If someone steals your personal information and your identity, your old phone number could continue to have an association with your account information. Someone may be able to reuse this old phone number and gain access to any new account information you created. By changing your phone number after someone steals your identity, you have a better chance of avoiding another theft of your identity.

How does identity theft happen?

Identity theft can happen in a number of ways. Perhaps you entered your information on a fraudulent website that you thought was real. Maybe a hacker was able to steal millions of personal identification records of customers during a breach at a large corporation. Maybe someone intercepted your postal mail and found account numbers belonging to you.

The thief then uses this information for financial gain.
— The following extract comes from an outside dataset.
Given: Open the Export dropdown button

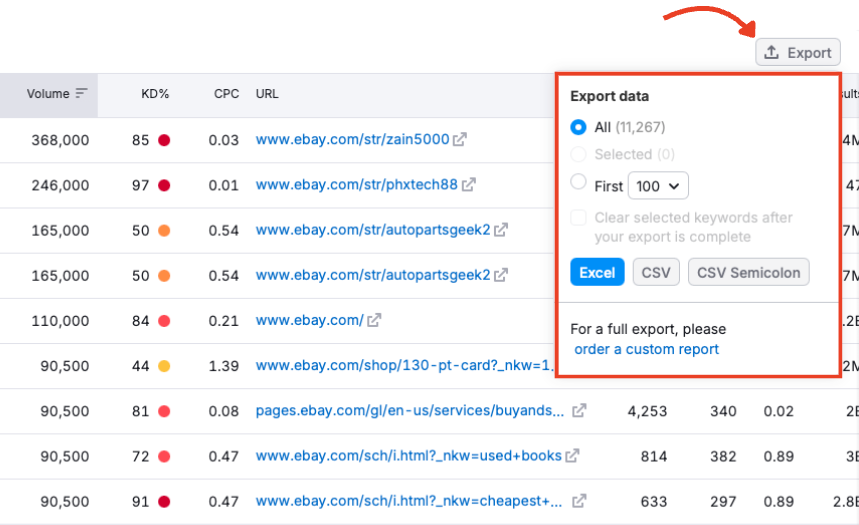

They might open lines of credit, make purchases, and apply for services that require a credit check in your name.

What are some simple steps I can take to protect my identity for free?
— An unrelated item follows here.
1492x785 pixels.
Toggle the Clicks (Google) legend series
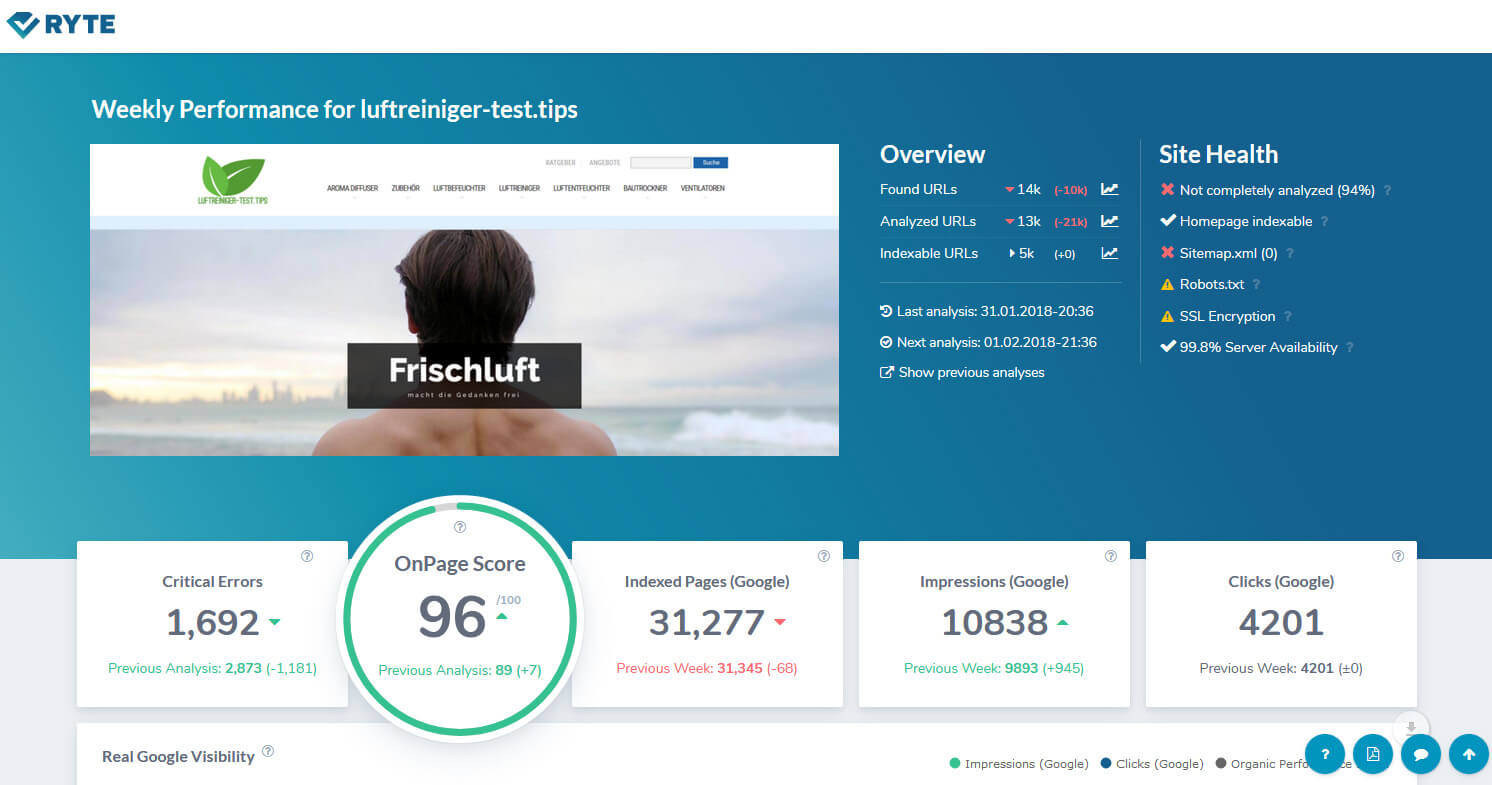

If you don’t want to spend money on an identity theft protection service just yet, you can take a few steps to try to keep your personal information from falling into the wrong hands.

  • Freeze your credit at the three credit bureaus, preventing anyone from applying for new lines of credit in your name.
  • Review your credit report regularly, looking for oddities.
  • Review your financial account statements regularly.
  • Destroy any junk mail you receive, especially credit card offers.
  • Use complex, unique passwords on your accounts.
  • Enable 2FA for gaining access to your accounts.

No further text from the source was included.